= PROBLEM STATEMENT =
Take the entries below and print, exactly, the stretch from the line containing "This screenshot has width=206, height=137." through the line containing "You are a computer-use agent. The image", both included.

= DATA TO EXAMINE =
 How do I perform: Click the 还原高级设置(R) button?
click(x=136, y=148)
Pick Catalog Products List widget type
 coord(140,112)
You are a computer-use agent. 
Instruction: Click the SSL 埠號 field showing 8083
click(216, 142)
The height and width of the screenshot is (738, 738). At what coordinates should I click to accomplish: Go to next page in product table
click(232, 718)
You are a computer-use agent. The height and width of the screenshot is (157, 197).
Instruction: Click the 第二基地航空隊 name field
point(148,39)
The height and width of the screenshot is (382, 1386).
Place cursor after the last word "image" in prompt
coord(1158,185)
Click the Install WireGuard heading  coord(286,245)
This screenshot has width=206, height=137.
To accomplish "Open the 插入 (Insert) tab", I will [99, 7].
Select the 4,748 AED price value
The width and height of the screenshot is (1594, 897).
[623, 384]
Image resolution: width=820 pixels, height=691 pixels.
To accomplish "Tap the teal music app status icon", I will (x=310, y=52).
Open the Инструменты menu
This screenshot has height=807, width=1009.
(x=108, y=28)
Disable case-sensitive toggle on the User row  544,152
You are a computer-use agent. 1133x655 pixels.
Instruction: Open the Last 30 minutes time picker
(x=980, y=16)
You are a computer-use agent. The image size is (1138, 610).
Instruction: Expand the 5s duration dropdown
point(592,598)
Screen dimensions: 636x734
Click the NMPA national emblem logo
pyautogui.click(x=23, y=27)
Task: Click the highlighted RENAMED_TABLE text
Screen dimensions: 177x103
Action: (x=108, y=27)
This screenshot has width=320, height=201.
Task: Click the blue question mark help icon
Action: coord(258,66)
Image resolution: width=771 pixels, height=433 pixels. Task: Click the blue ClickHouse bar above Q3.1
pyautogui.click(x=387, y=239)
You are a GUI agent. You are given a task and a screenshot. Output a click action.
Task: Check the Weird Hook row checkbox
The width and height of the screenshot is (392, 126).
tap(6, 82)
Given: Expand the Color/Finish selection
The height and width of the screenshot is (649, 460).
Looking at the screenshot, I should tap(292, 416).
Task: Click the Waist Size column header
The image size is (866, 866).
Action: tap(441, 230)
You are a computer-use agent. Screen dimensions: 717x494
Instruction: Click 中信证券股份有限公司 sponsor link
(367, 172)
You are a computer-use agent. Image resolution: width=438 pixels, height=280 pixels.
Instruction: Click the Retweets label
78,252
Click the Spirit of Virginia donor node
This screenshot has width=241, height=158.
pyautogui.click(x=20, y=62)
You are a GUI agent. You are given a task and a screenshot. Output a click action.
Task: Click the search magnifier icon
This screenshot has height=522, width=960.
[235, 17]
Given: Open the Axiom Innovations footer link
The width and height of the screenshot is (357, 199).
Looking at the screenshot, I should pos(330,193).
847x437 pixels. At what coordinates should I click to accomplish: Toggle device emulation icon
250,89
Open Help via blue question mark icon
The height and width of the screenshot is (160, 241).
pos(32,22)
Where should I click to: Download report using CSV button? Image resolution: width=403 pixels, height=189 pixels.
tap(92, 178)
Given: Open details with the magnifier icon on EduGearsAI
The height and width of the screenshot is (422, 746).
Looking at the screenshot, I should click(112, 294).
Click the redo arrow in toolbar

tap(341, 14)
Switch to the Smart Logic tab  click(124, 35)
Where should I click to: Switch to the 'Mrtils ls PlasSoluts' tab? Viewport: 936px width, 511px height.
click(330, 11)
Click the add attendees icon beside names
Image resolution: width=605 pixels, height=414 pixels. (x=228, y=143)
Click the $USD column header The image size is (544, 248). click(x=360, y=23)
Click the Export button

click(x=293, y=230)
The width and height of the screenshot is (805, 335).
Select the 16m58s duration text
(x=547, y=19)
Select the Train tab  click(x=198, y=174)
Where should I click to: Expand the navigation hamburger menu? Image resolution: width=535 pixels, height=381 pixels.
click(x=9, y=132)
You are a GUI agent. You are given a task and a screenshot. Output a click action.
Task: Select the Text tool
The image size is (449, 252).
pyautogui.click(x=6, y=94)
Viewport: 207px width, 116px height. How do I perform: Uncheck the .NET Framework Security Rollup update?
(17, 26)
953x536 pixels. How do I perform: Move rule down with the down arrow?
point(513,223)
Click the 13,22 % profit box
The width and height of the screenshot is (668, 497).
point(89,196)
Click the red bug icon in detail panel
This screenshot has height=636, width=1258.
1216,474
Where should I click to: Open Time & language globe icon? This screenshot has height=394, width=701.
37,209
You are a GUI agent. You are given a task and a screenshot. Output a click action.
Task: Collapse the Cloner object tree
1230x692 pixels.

= REPLY =
This screenshot has width=206, height=137.
To accomplish "Open the 插入 (Insert) tab", I will [99, 7].
Select the 4,748 AED price value
The width and height of the screenshot is (1594, 897).
[623, 384]
Image resolution: width=820 pixels, height=691 pixels.
To accomplish "Tap the teal music app status icon", I will (x=310, y=52).
Open the Инструменты menu
This screenshot has height=807, width=1009.
(x=108, y=28)
Disable case-sensitive toggle on the User row  544,152
You are a computer-use agent. 1133x655 pixels.
Instruction: Open the Last 30 minutes time picker
(x=980, y=16)
You are a computer-use agent. The image size is (1138, 610).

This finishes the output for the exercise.